Tout évènement d’importance possède son symbole ; l’incarcération des trois chefs syndicaux possède le sien : la croix et le sacrifice (p. 202).

En 1972, une grève générale frappe tout le secteur public du Québec. Le gouvernement libéral ne tolère pas et décrète un retour au travail. Les trois leaders syndicaux refusent de céder à cette injonction et se retrouvent en prison pour quelques mois. La situation révolutionnaire rêvée… Las, malgré plusieurs manifestations d’appui aux grévistes et aux chefs syndicaux, le travail reprend. Pire, une année plus tard, le Parti libéral du Québec est réélu avec une majorité record. Pire encore, et autre pied de nez de l’histoire, Yvon Charbonneau, président de la CEQ et fervent émule de Karl Marx, sera élu plus tard député pour le PLQ puis pour le PLC, finissant ambassadeur du Canada à l’UNESCO… Dur, dur…
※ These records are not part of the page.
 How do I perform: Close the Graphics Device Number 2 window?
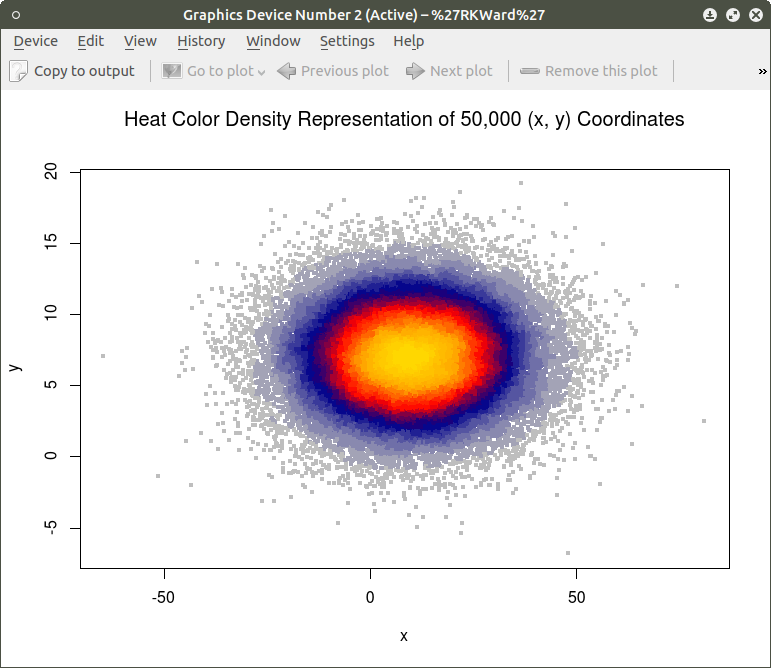tap(754, 15)
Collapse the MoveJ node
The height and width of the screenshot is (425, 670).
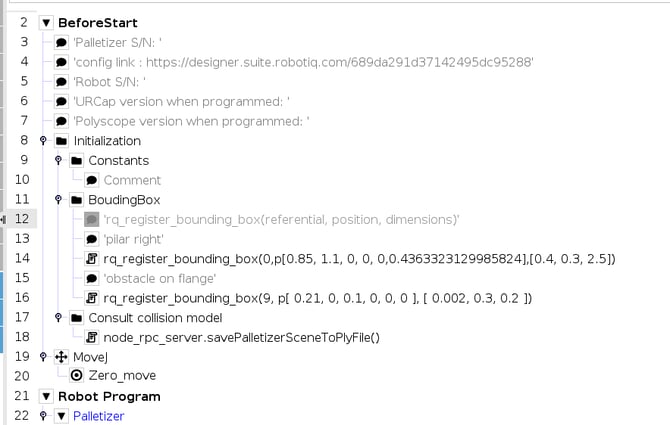point(43,357)
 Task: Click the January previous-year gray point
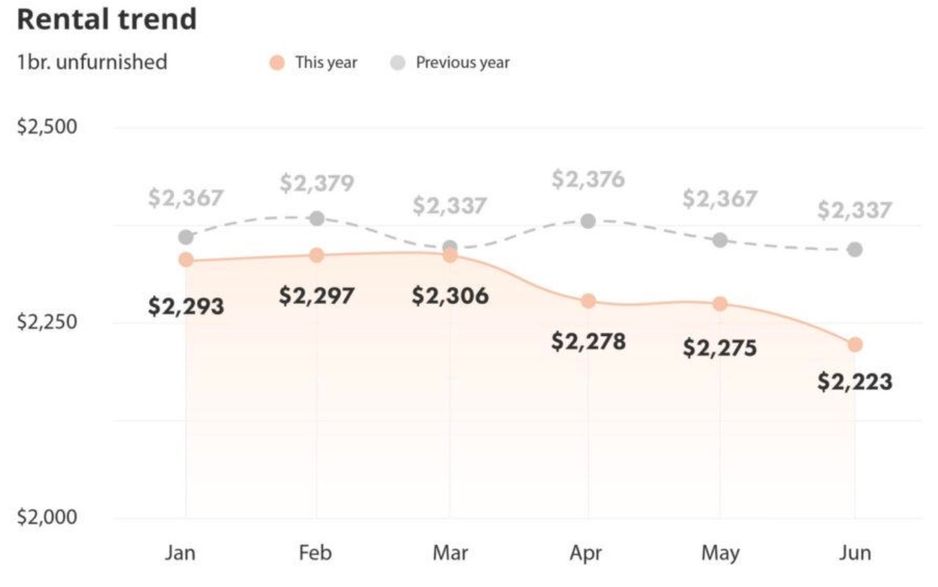coord(186,237)
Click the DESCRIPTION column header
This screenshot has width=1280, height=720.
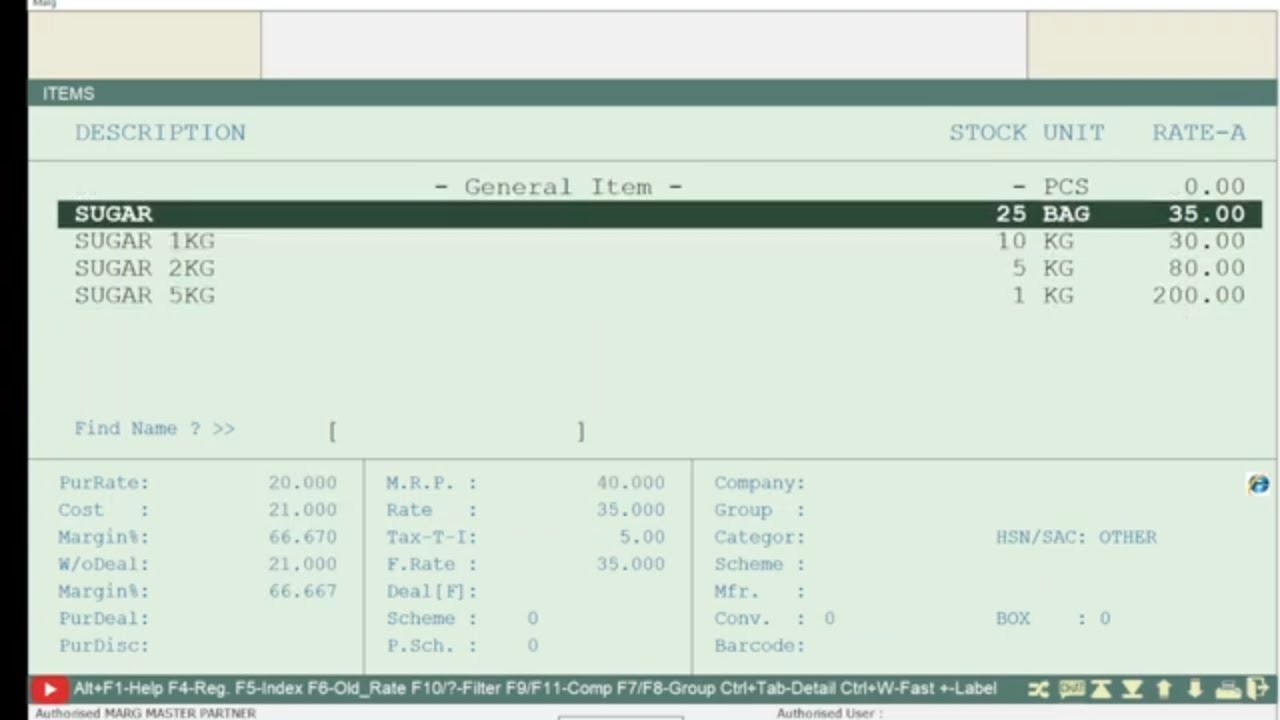(160, 133)
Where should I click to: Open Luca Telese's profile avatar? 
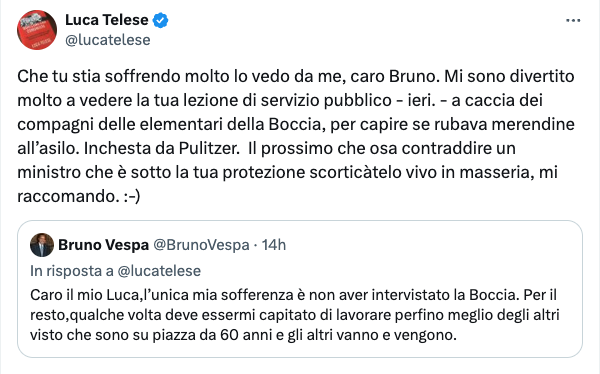point(37,30)
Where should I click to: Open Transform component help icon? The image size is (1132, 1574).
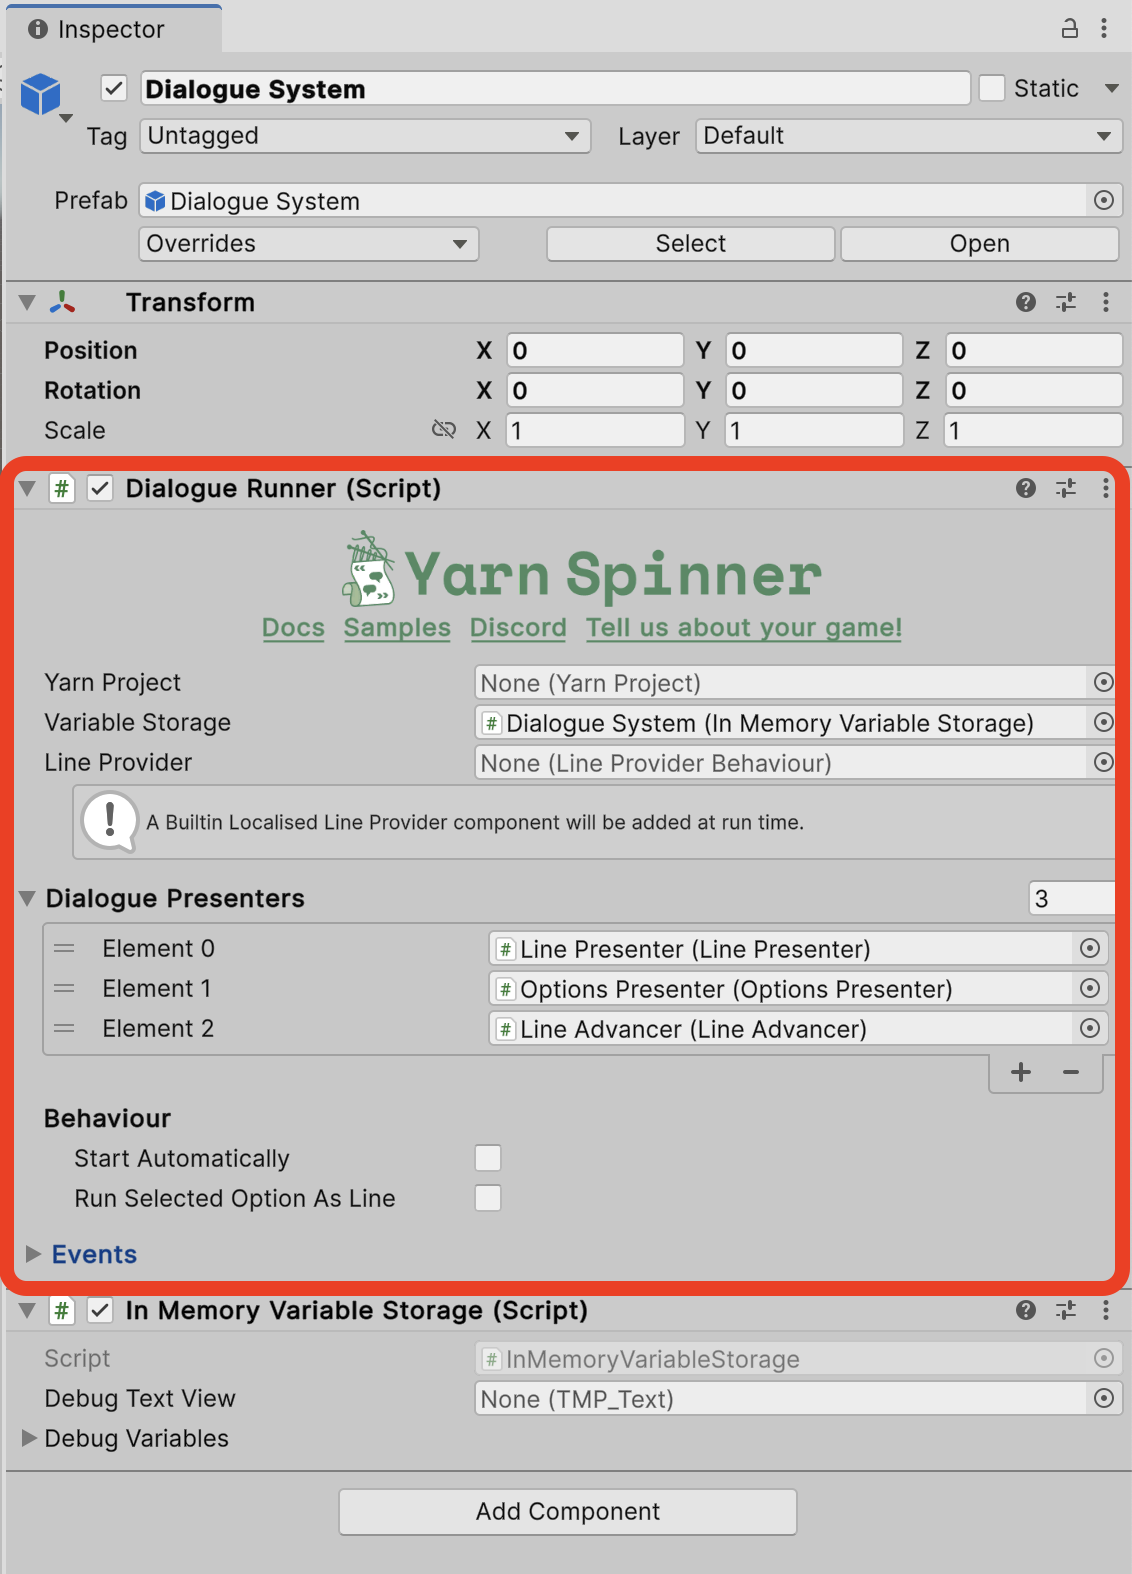click(x=1025, y=302)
On peut à juste titre se demander en quoi 1972 fut une année de possible révolution prolétarienne. Il y eut certes du « bruit », mais le capitalisme est resté « roi et maître » au Québec. Ducharme ne disserte pas trop sur ce thème de la « non-révolution ». Il change plutôt de patinoire théorique et nous dit qu’à partir de 1972 le combat change de nature, on ne parle plus de luttes ouvrières, mais de luttes environnementales. « Contrairement à la critique anticapitaliste des grandes centrales syndicales qui cherchait à transformer le mode de distribution des richesses, la lutte contre la pollution cherche à transformer le mode de production capitaliste. » (p. 349)

Et voilà, le tour est joué, 1972 retrouve son aura révolutionnaire, mais c’est la nature de la révolution qui change : « Trois grandes luttes secouent aujourd’hui la vie sociale et politique québécoise : la lutte féministe, la lutte pour l’autonomie des Premières Nations et la lutte pour l’environnement. Elles ont toutes en commun de se fonder sur une critique anticapitaliste » (p. 350). Sur un ton humoristique, on pourrait ajouter que, pour être tout à fait tendance, il manque à cette liste la lutte végane ou une quelconque autre lutte diversitaire… Pour être plus sérieux, on pourra s’étonner de l’absence de lutte pour l’émancipation politique du Québec ou même de la moindre référence à cette lutte…, comme si c’était une affaire réglée.